Winner of the Month: Free Verse Nostalgia
- Tim Parks
- Oct 1, 2025
- 1 min read
By Alessandra Konzen

We aren’t capable of holding the endless hum of constant connection. We aren’t able to carry the weight of every notification.
We aren’t meant to keep pace with chatter that never ends.
In my mind, fall 2009 still hums in the background.
The origins of cringe never left me.
We still run to the store in skinny jeans or leggings tucked into Ugg boots. (Where did that Hollister mini skirt go?).
Our liquid liner has long since dried up in the makeup bag, but Lincoln Park After Dark still clings to our nails.
Luckily, our eyebrows grew back.
Coffeehouses aren’t burgundy and burnt orange anymore. They’ve shifted to an olive-green roman clay. Still cozy, just not the same.

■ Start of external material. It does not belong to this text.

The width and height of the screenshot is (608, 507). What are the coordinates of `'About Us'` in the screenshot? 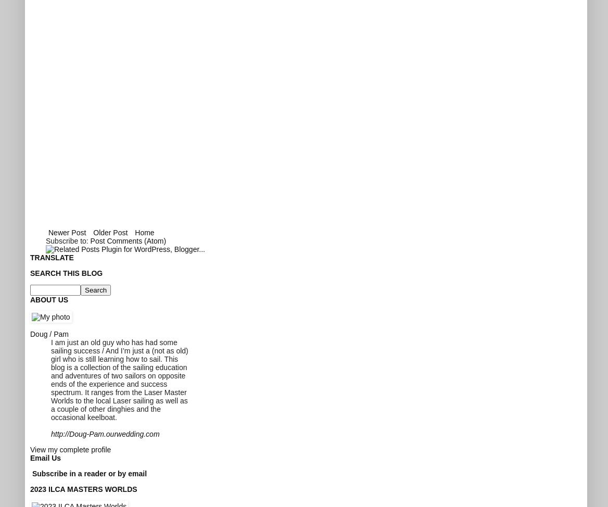 It's located at (48, 298).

Do people even talk in coffeehouses anymore, or only work from laptops, slipping into performative productivity contests?
We yearn for the days when we didn’t scroll algorithms.
We wandered into bookstores.
We didn’t take hot girl walks, we just sprawled in the park with friends.
We didn’t film hauls.
We burned CDs, carefully themed by mood. Pandora was the only curated algorithm we knew.
Our henleys, our side parts, our Bella-coded curls and carefully placed headbands, our indie sleaze aesthetic before every aesthetic had a name.
We thought we knew everything then.
But really, we only knew the analog coziness of a world that let us breathe, a world where unplugging wasn’t even in our vocabulary.